◆ YOUR TASKS
• A. From the text on the GenOn levy case, list each action it says Montgomery County took.
• B. Return, word for word, the part of the text on the GenOn levy case that opens with the words containing "The GenOn case" and closes with "carbon dioxide emitted.".

◆ READING TEXT
= = = = =
On June 20, 2011, the U.S. Court of Appeals for the Fourth Circuit ruled that the federal district court had jurisdiction to adjudicate a case involving the constitutionality and validity of a levy imposed on a single entity.

On June 20, 2011, the U.S. Court of Appeals for the Fourth Circuit ruled that the federal district court had jurisdiction to adjudicate a case involving the constitutionality and validity of a levy imposed on a single entity. GenOn Mid-Atlantic, LLC v. Montgomery Cty., No. 10-1882 (4th Cir. June 20, 2011). In response to the Fourth Circuit’s decision, Montgomery County enacted legislation repealing the levy and providing a full refund—with interest—to the fee payer.

The GenOn case involved legislation that Montgomery County enacted in 2010, which imposed a $5 per ton levy on “major emitters” of carbon dioxide emissions. Montgomery County set the emissions threshold for a “major emitter” to include only those entities emitting more than one million tons of carbon dioxide during the year. The County also structured the levy such that once major emitters exceeded one million tons of carbon dioxide emissions, they were required to pay the levy retroactively on each ton of emissions, going back to the first ton emitted. As a result, GenOn was the only entity subject to the levy and was subject to the levy on every ton of carbon dioxide emitted.
= = = = =
◆ SUPPLIED MATERIAL
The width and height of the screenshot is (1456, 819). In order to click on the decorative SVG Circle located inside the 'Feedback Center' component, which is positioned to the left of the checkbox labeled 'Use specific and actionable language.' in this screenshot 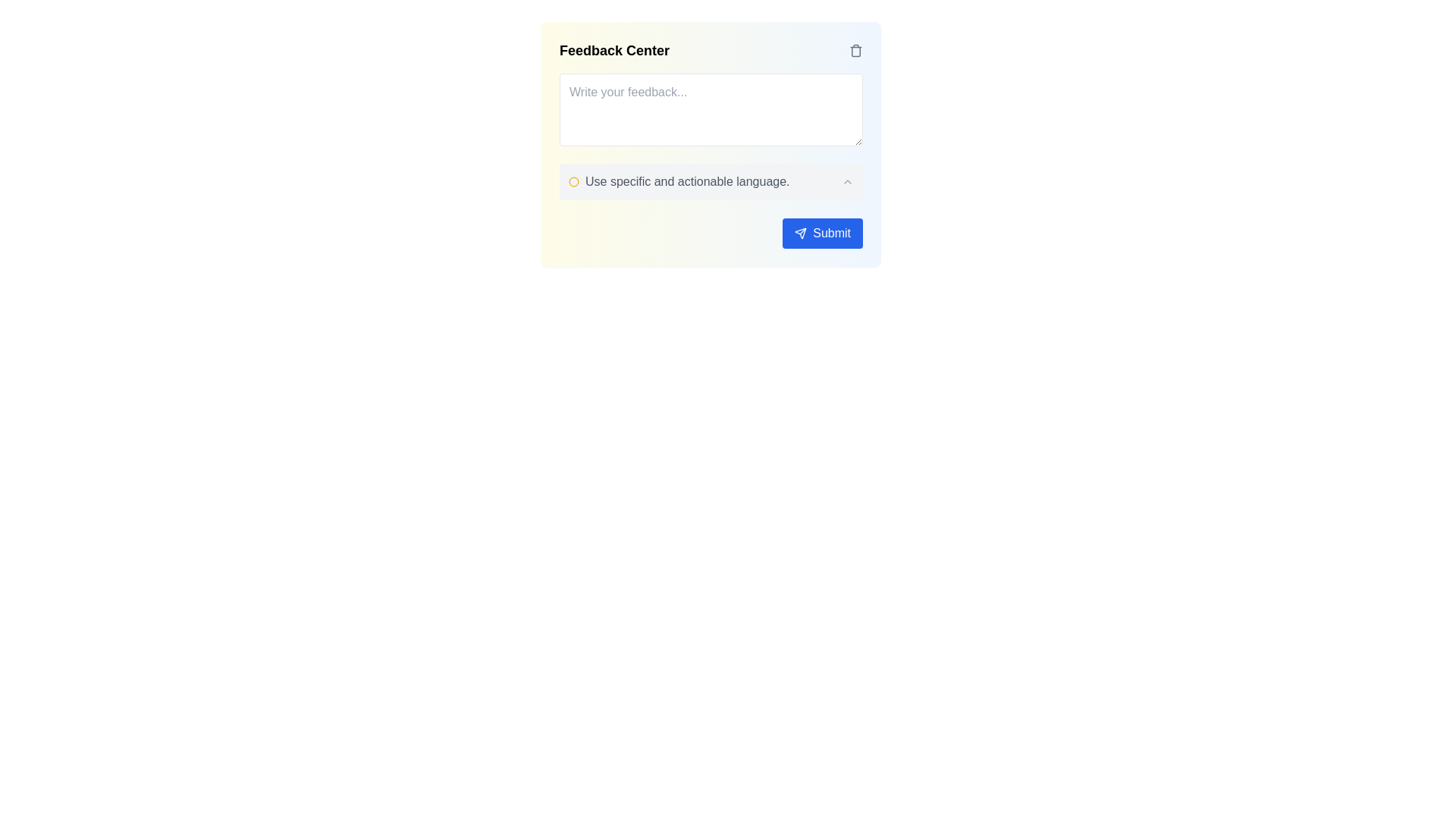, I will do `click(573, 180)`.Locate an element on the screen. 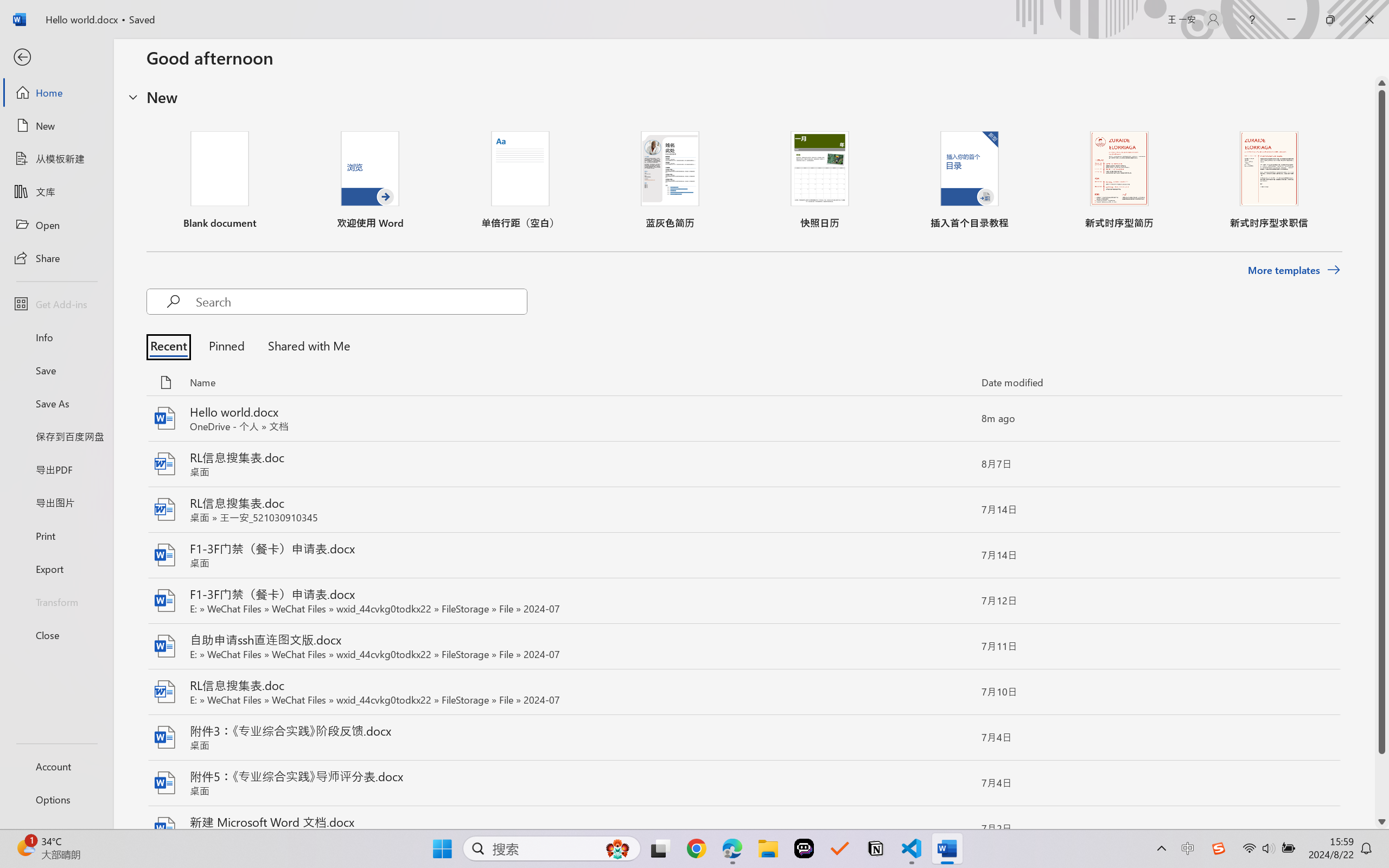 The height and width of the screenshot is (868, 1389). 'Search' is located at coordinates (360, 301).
= = = = =
◆ THE RESULTS
• A.
- Enacted legislation in 2010 imposing a $5 per ton levy on "major emitters" of carbon dioxide emissions
- Set the emissions threshold for a "major emitter" to include only entities emitting more than one million tons of carbon dioxide during the year
- Structured the levy so that once major emitters exceeded one million tons, they had to pay retroactively on each ton of emissions, back to the first ton emitted
- Enacted legislation repealing the levy and providing a full refund, with interest, to the fee payer

• B.
The GenOn case involved legislation that Montgomery County enacted in 2010, which imposed a $5 per ton levy on “major emitters” of carbon dioxide emissions. Montgomery County set the emissions threshold for a “major emitter” to include only those entities emitting more than one million tons of carbon dioxide during the year. The County also structured the levy such that once major emitters exceeded one million tons of carbon dioxide emissions, they were required to pay the levy retroactively on each ton of emissions, going back to the first ton emitted. As a result, GenOn was the only entity subject to the levy and was subject to the levy on every ton of carbon dioxide emitted.